PAGE
• • • • •

Working For Families

Background

In 2021, the Government signalled that it is initiating a review of the Working for Families (WFF) package. WFF provides crucial income support for children in low-income households, and is therefore a critical means of addressing entrenched child poverty in Aotearoa.

CPAG has long advocated for reform to the flawed design of the package. This page summarises some of our recent 2021 research, highlighting two key policy asks of the Government as it conducts this review.

Ensuring all children in low-income households benefit from the full WFF package

CPAG has long advocated for the extension of the In-Work Tax Credit (IWTC) to all children in low-income households, regardless of the paid work status of their parent(s) or caregiver(s).

The WFF package as it stands is depriving children in benefit-receiving households of significant resources. As Table 1 below demonstrates, a one- to three-child family on a benefit will have missed out on $18,850 in the five years to 2023, with even bigger losses for larger families.

• • • • •

RECORDED INFORMATION
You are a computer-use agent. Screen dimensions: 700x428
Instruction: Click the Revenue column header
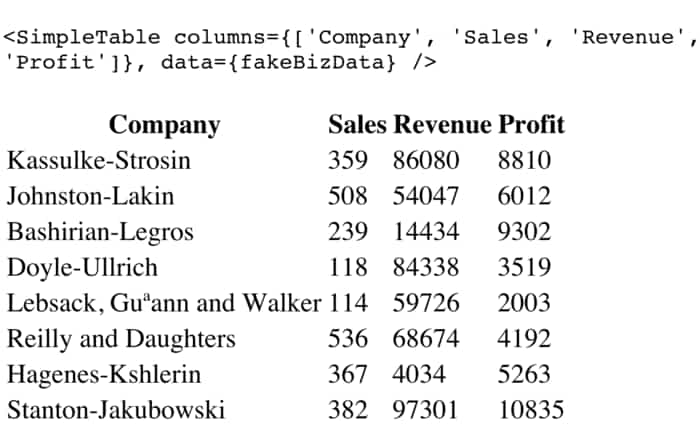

• • • • •

Condense the paragraph of the Working for Families page that begins "In 2021, the Government signalled" into a short bulleted list that keeps its main facts.

- In 2021, the Government signalled a review of the Working for Families (WFF) package.
- WFF provides crucial income support for children in low-income households.
- It is therefore a critical means of addressing entrenched child poverty in Aotearoa.